With globalisation, and the appearance of new powerful nations emerging from a state of under-development (China, India, Brazil, etc.), we are witnessing the birth of non-state powers of global stature which are capable of bypassing, even confronting, nation-states (transnationals, financiers, international crime syndicates, counterfeiters, billionaires, etc.). From ‘refined’, global competition has become grasping, brutal, intensified; businesses are more and more subject to illegal attack. It is right that they should be able to defend themselves. Isn’t it time to give them the legal means to do this? Could economic self-defence be a solution?
Economic self-defence (ESD): an alternative to global nongovernance?

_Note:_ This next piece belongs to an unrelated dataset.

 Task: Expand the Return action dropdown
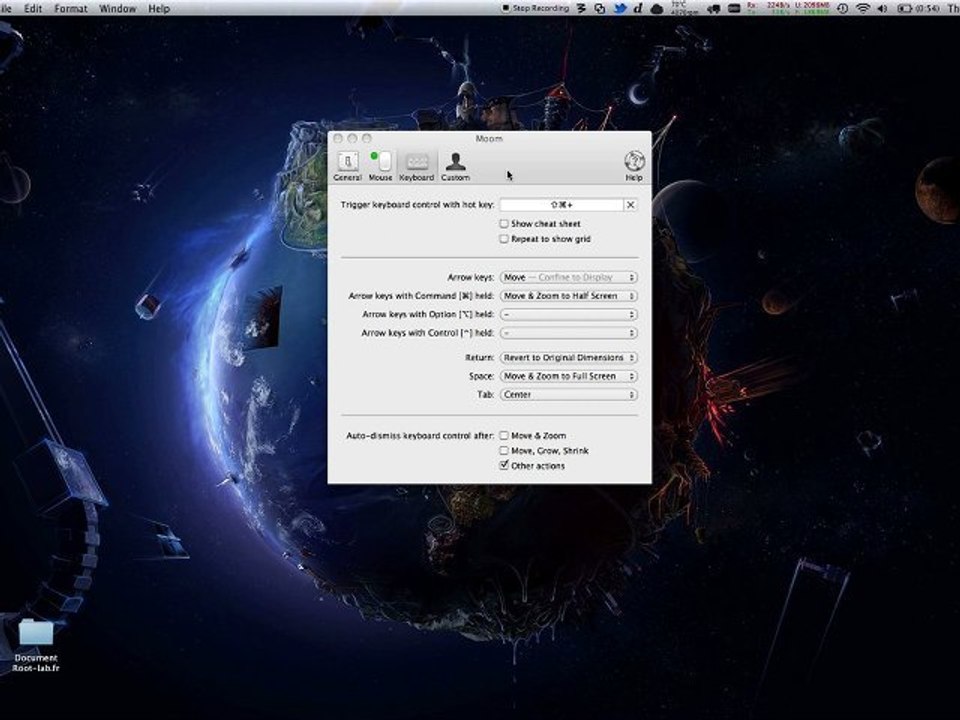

Since the fall of the Wall and the emergence of new commercial and financial powers, at both state and private level, international economic confrontations have evolved and multiplied against a background of ‘global non-governance’. These conflicts result either from competitive economic rivalry between companies, the fruit of a more aggressive market economy, or from power strategies engineered surreptitiously by a few dominant nations that are both economically nationalist internally and interventionist externally (Russia, China, etc.). These states have no qualms about providing political, financial or commercial ‘backing’ for strategic global companies in their own self-interest; such companies may be private or public, or financial groupings, termed ‘takeover funds’: Gazprom (gas), Rosneft (oil) and Severstal (steel) in Russia; Petrobras (energy) and Embraer (aeronautics) in Brazil; Huawei (telecoms), Petrochina, Sinopec and CNOOC (energy) in China; Cemex (building materials) in Mexico; and In-Q-Tel, the CIA’s technology fund in the United States, tasked with acquiring innovative foreign SMEs; etc.
Non-Governance
Such economic confrontations are often very much ‘gloves-off’ affairs and not conducted on equal terms. For many of those involved, the final outcome takes precedence over all other considerations, and the end justifies the means.
As a typical example, in a stable African country in 2001-02 a listed Western company with significant financial resources and influence in the construction sector attempted to protect its local monopoly, firstly by physically eliminating the founding chairman of a leading competitive African company with multilateral funding, then immediately afterwards by assassinating the democratically elected head of state of the same African nation, as he was suspected of providing direct support for the competing project. Without the ‘timely’ intervention of the security services of the Western nation in question (who managed to bring the operation to a halt in extremis after suspect weapons had been delivered to the African head of state’s presidential escort), the Western company would probably have succeeded. This example, reminiscent of the US company United Fruit, which created and destroyed Honduran governments purely to support its banana industrial strategy, shows that today, as a result of globalisation, some private companies now consider themselves powerful enough not only to circumvent but even overturn the existing government of a fragile state if it is seen as a possible troublemaker.